TASK BRIEF: I'd like the entries that follow repeated exactly, with the pictures left out.

╭─ EXERCISE MATERIAL

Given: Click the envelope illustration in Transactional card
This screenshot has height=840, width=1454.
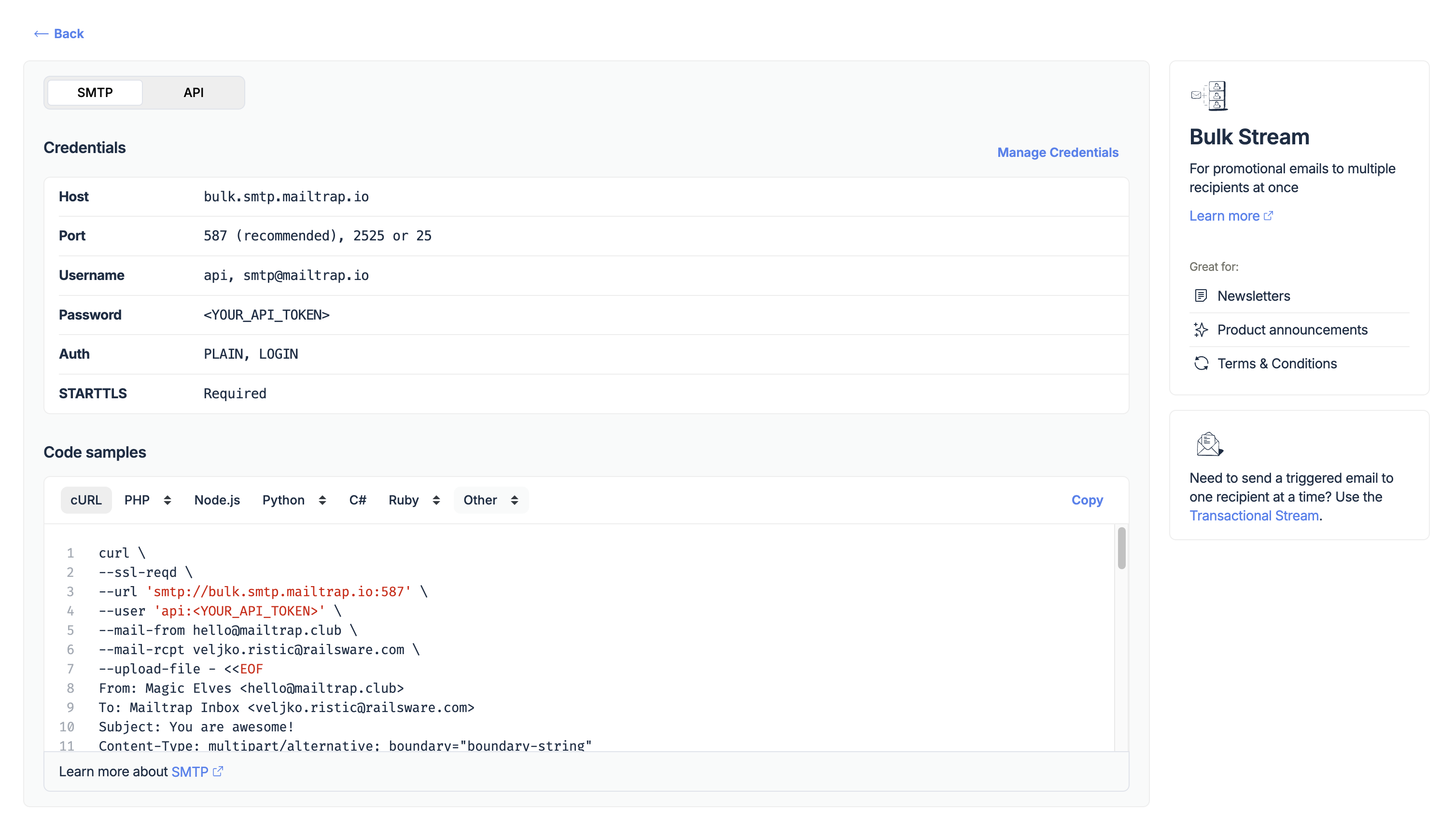Looking at the screenshot, I should (1209, 444).
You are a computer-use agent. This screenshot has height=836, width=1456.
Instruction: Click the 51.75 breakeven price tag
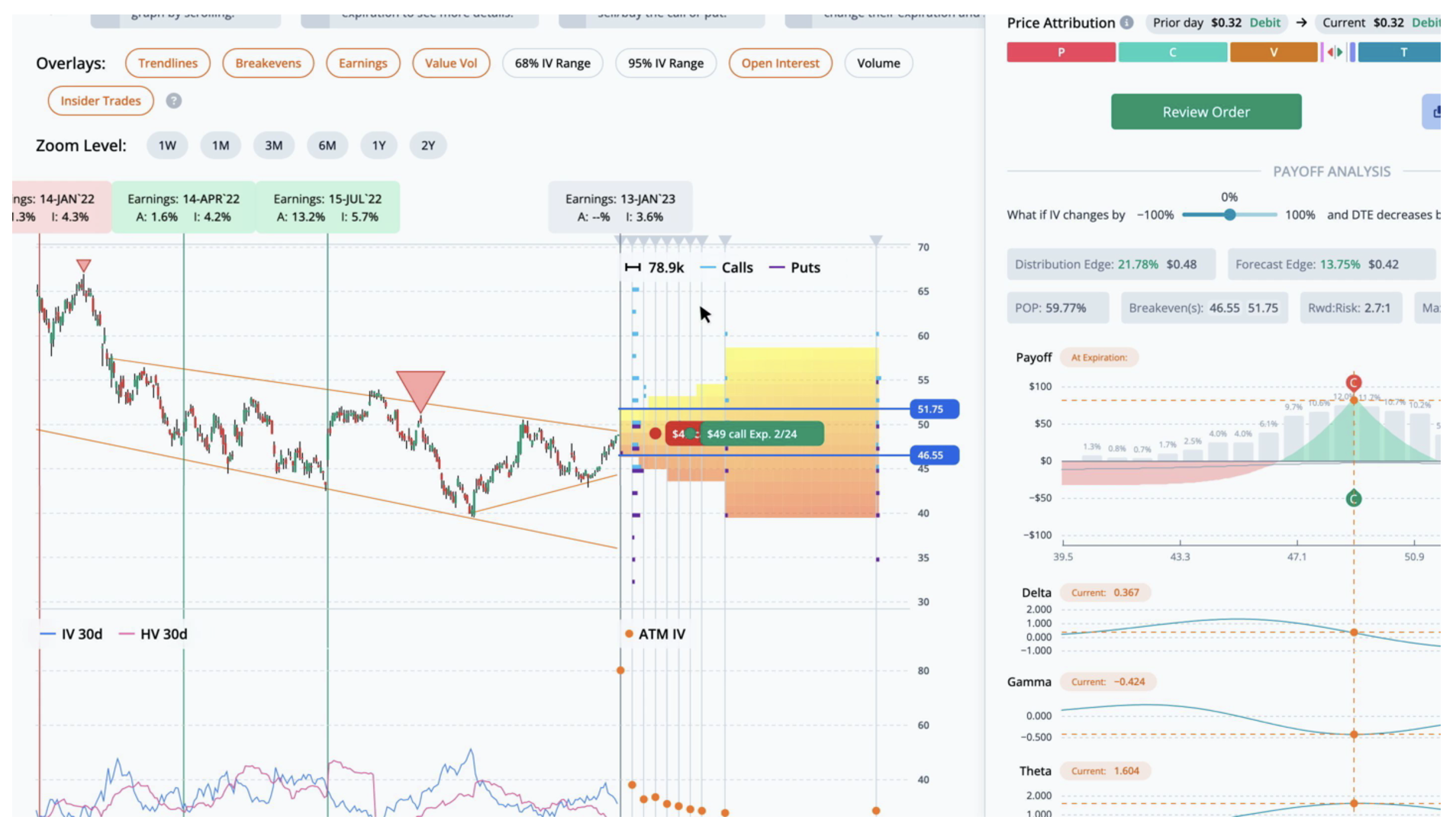pos(933,409)
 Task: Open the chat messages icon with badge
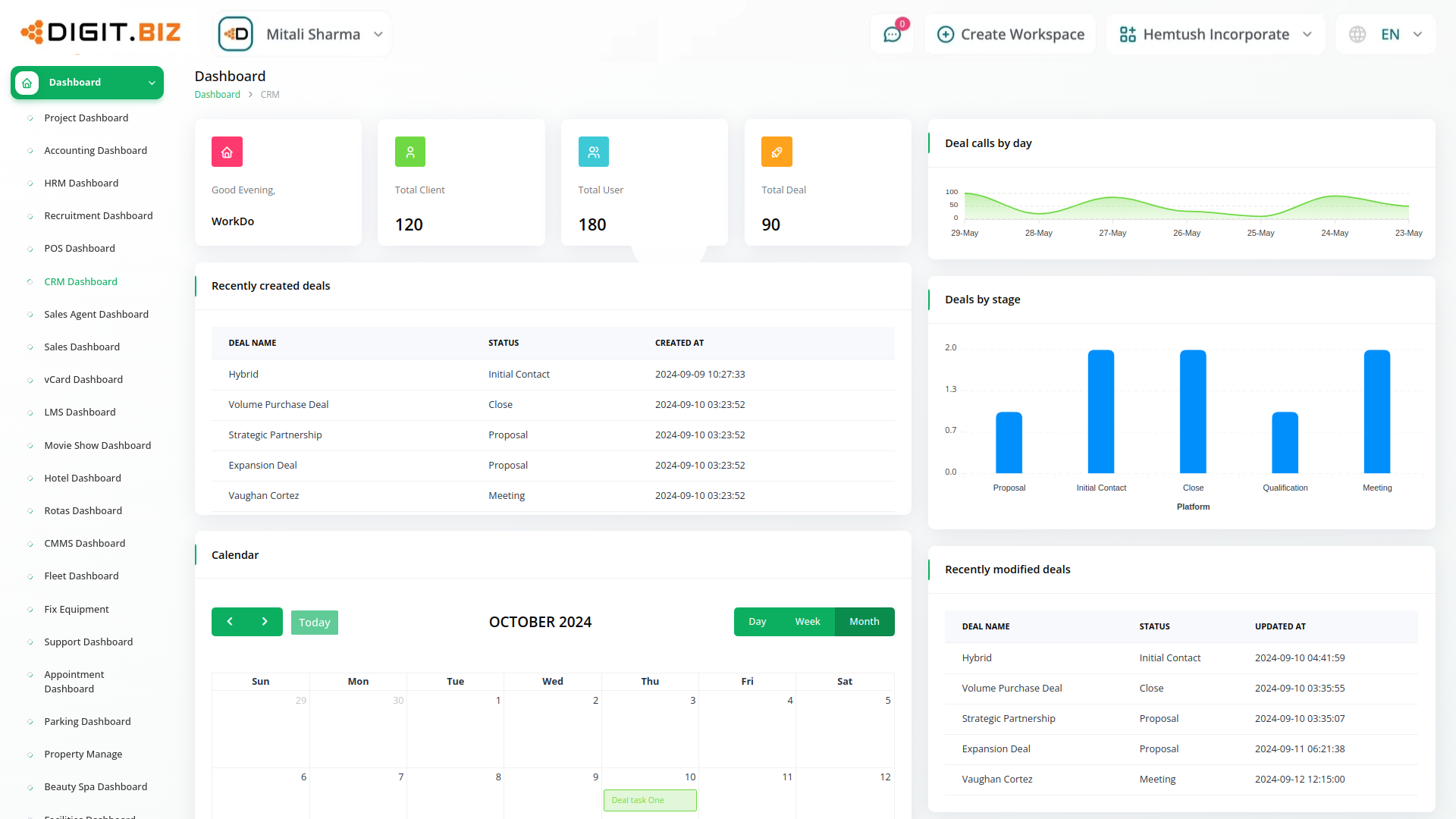891,33
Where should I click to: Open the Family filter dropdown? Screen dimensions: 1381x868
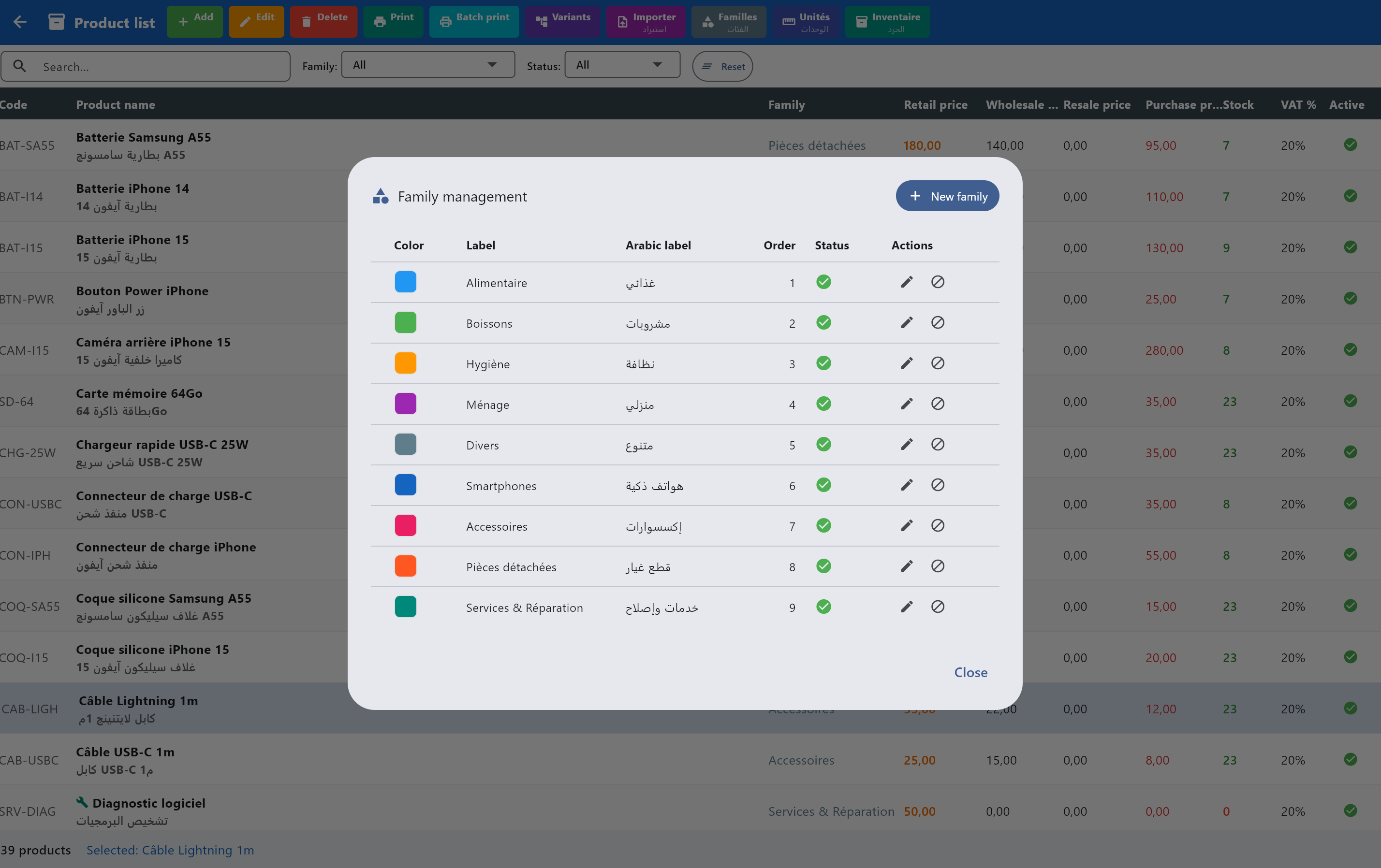coord(427,65)
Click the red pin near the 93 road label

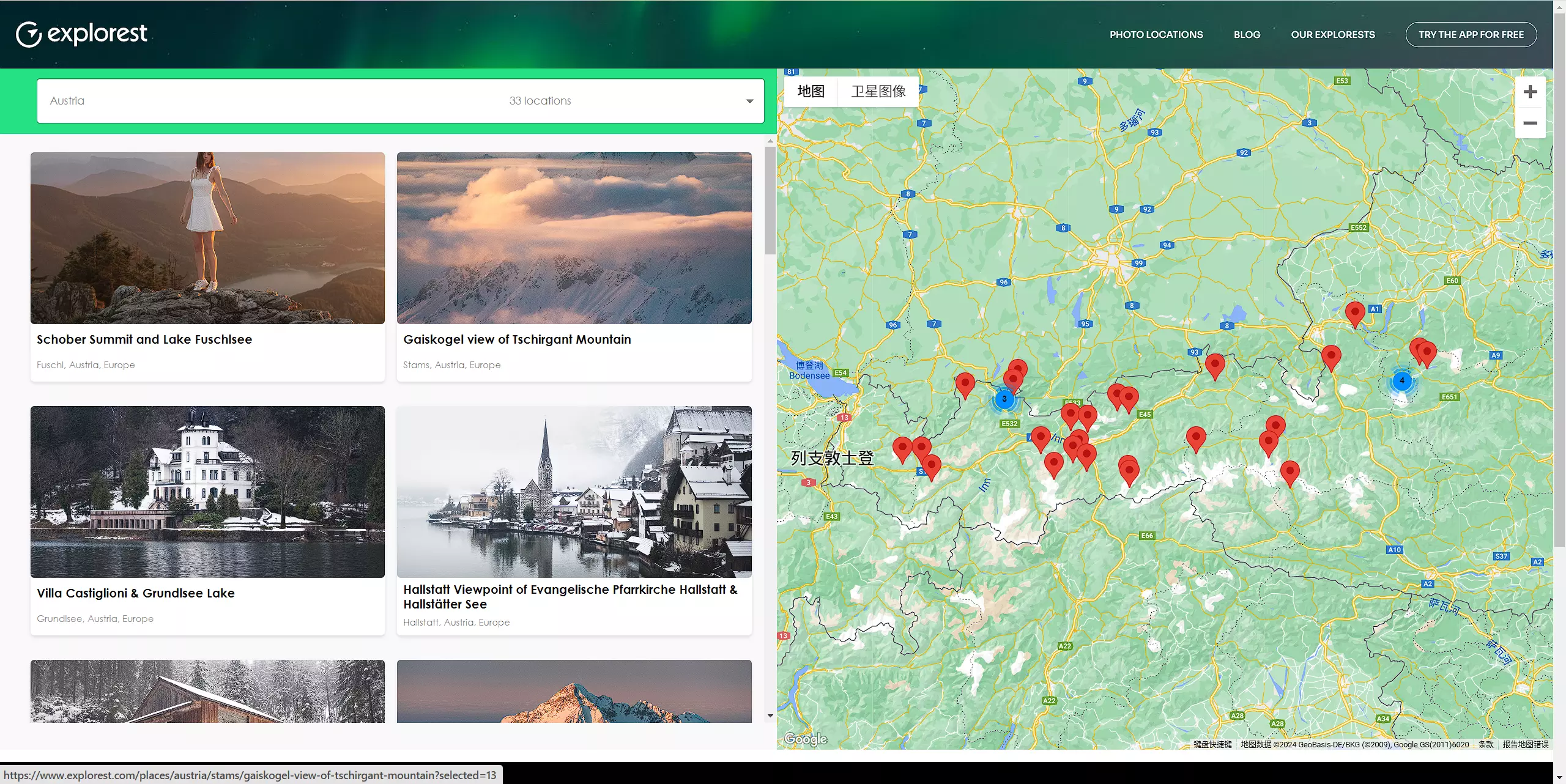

╰─

TASK RESPONSE:
Given: Click the envelope illustration in Transactional card
This screenshot has height=840, width=1454.
Looking at the screenshot, I should (1209, 444).
You are a computer-use agent. This screenshot has height=836, width=1456.
Instruction: Click the 51.75 breakeven price tag
pos(933,409)
 Task: Open the chat messages icon with badge
891,33
Where should I click to: Open the Family filter dropdown? Screen dimensions: 1381x868
coord(427,65)
Click the red pin near the 93 road label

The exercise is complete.